16. Getriebeanordnung gemäß einem der Ansprüche 14-15, dadurch gekennzeichnet, dass die Anbindungseinrichtung (10) in Form eines Stirntriebs ausgebildet ist, insbesondere wobei zumindest eine Drehachse des Stirntriebs in radialer Richtung innerhalb der maximalen radialen Erstreckung der Trenneinrichtung (4) angeordnet ist.

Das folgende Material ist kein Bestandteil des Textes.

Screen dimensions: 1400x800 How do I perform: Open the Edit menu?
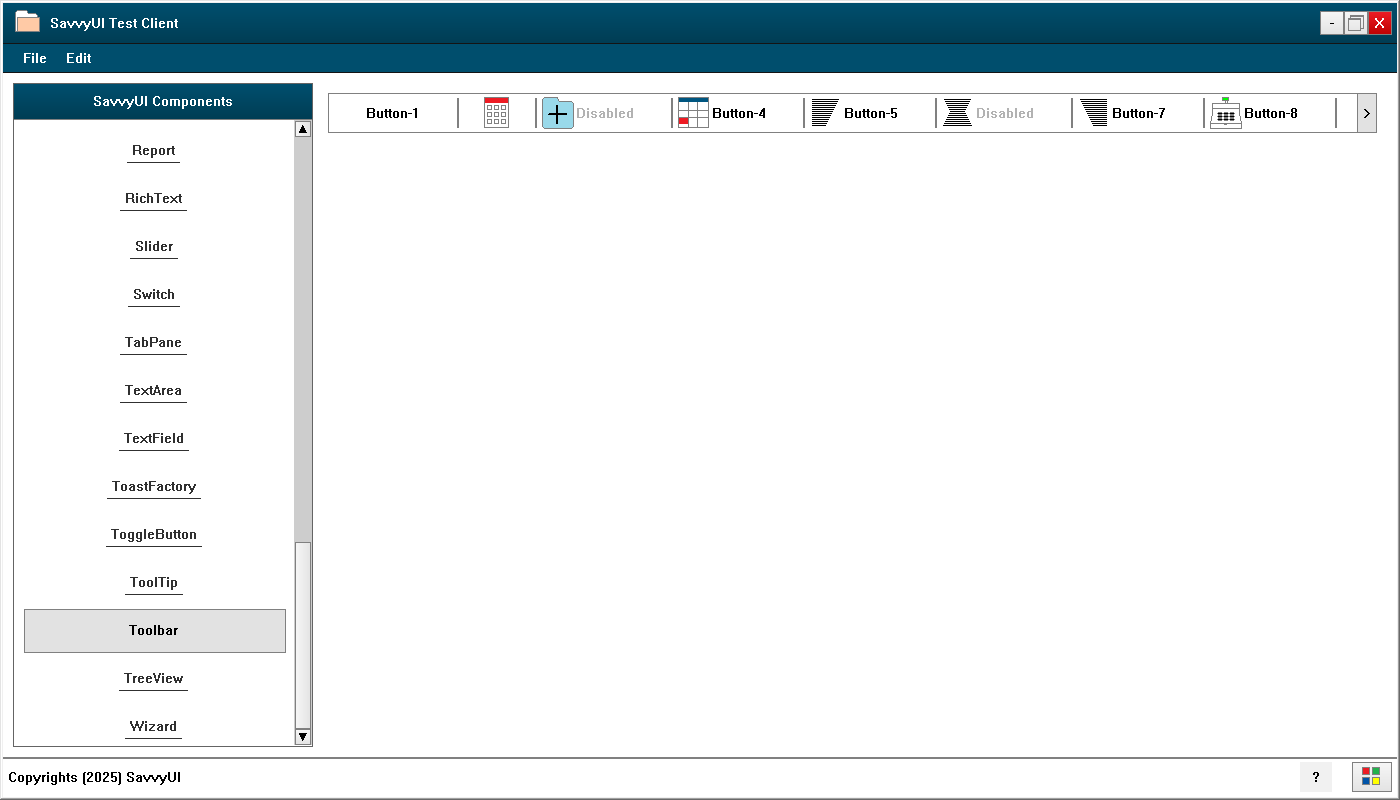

17. Getriebeanordnung gemäß einem der Ansprüche 14-16, dadurch gekennzeichnet, dass ein Eingangselement (12) der Trenneinrichtung (4) mittels eines Pilotlagers (22) in einer Welle (13), die mit der Primärseite des Torsionsdämpfers (3) verbunden ist, gelagert ist.

18. Getriebeeinrichtung gemäß einem der Ansprüche 14-17, dadurch gekennzeichnet, dass das Trenngehäuseelement (2) mittels a) einer Laufhülse und zumindest einem Dichtelement oder b) eines Laufrings (14) und eines Axiallagers (15) gelagert ist.

19. Getriebeanordnung gemäß einem der Ansprüche 14-18, dadurch gekennzeichnet, dass die Trenneinrichtung (4) zumindest ein Betätigungselement (16) umfasst, wobei ein Dichtelement und/oder eine Lauffläche des Betätigungselements (16) an der Primärseite der Trenneinrichtung (4) festgelegt sind, vorzugsweise mittels Laserschweißen.

20. Getriebeanordnung gemäß einem der Ansprüche 14-19, dadurch gekennzeichnet, dass die Sekundärseite der Trenneinrichtung (4) über eine Nietverbindung (17) mit einer Nabe (18) verbunden ist, auf deren radialer Innen- und Außenseite jeweils eine Steckverzahnung (19a, 19b) zur Anbindung an weitere Elemente, insbesondere an eine Getriebeeingangswelle (5), angeordnet ist.

Description:
Getriebeanordnung für ein Getriebe eines Fahrzeugs oder dergleichen

Die Erfindung betrifft eine Getriebeanordnung für ein Getriebe eines Fahrzeugs oder dergleichen, umfassend ein Trenngehäuseelement, welches ausgebildet ist, die Getriebeanordnung in zumindest einen Nassraum und zumindest einen Trockenraum zu unterteilen, zumindest einen Torsionsdämpfer zur Dämpfung von Torsionsschwingungen, zumindest eine Trenneinrichtung zur Trennung des Drehmomentflusses eines Antriebs von einer Getriebeeingangswelle des Getriebes und eine Tilgereinrichtung.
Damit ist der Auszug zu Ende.